It was a parvis room!

The shelves appeared to contain religious texts and record books. The panels on the walls would expose magical viewpoints to the courtyard out front and the parishioners inside.

If she hadn’t been certain no one knew about the chamber, she would have thought it was still in use. Not a speck of dust had settled on a single surface, though the some of the oldest books had begun to collapse to collapse under the weight of time, despite the preservation spells that must be on the room. It did not appear that even the smallest of her mistress’s children had created a web in this room, and no where in the temple was completely free of them.

The holy symbol on the books and in icons on the wall was not the goddesses, but the sheer malevolence contained within them caused the hairs all over her body to stand out like a spider on high alert. She knew well the capriciousness and offhand cruelty of her mistress, but the focused, structured evil inherent in the sharp angles and harsh lines of these abominations was almost too much to absorb.

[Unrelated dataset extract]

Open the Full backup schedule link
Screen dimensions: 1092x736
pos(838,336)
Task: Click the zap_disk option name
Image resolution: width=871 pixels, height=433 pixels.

The eyepiece and notebook on the table were the only things that did not belong at all in this space. Both were clearly arcane, and seemed far newer than the other items, still ancient but far newer than they should be. The more common religious decorations had been shoved carelessly aside suggesting that whatever they were, the last occupant of the room was using them for something.

The eyepiece was delicately crafted of rare metals and inscribed with countless arcane runes. The lenses were perfectly clear diamonds cut into unnumerable facets on the outside and gently curved on the inside. They rested gently on fine velvet, the notebook placed carefully beside them. The book was humble, something a workman or researcher might use for notes, but the delicate spider inscribed on the cover caught Daar’zel’s eye and the noticed the symbols she now knew meant Ariachne on the cover.

She stood near the door, trying to take in the scene and what it might mean when the courtyard wall suddenly turned misty and revealed the outer cave. Two of the temple matrons had entered the courtyard and would be in the temple properly in a few moments. She would have to investigate later.

Daar’zel slipped quickly back down the stairway and through the door at the bottom. As she released the door, it swung gently closed and vanished as if it had never been there. This was no mere secret door.

Elves had keen senses, and it was rare for them to miss a hidden door at all, and once they knew of one, they would always see it. Once this one had closed, she again felt the urge to look away, to not notice, and if she had not known for certain the door was there, she might have thought she imagined the entire thing.

Temple records confirmed that the room didn’t exist. Not that it was hidden, that it had never been built.

Her translation spell let her read the original construction notes, and the first creators had decided against adding one. The plans and records all agreed: the space did not exist and never had. No revisions, no later additions.

If it was ever part of the goddess’s temple, why did it have that strange, disturbing holy symbol?

That image looked nothing like the shifting, wildly unrestrained icons favoured by her goddess. The sense of ordered unrelenting cruelty in every line of it still haunted her.

The eyepiece and notebook refused to give up their mysteries easily.

The duties of her office occupied much of her time. Reinforcement of the punishment barriers on the slave pits was an ongoing task, and she had had to join campaigns to put down troublesome lesser races more than once.

When she was in the temple proper and had free time, she often could not get to the secret room for long, if at all.

The translation spell had worked well on the other books in the room. Death was never far away in the goddess’s holy places and there was plenty to fuel the incantation. But the book was in an arcane language not a divine one, and her current spell would need to be adapted.

She wasn’t worried about getting caught once she was in the chamber, or about anyone else finding the door. Everyone instinctively looked away from that wall as they passed through the antechambers. Even on the busiest holy days, that part of the hallway encouraged moving on, not lingering.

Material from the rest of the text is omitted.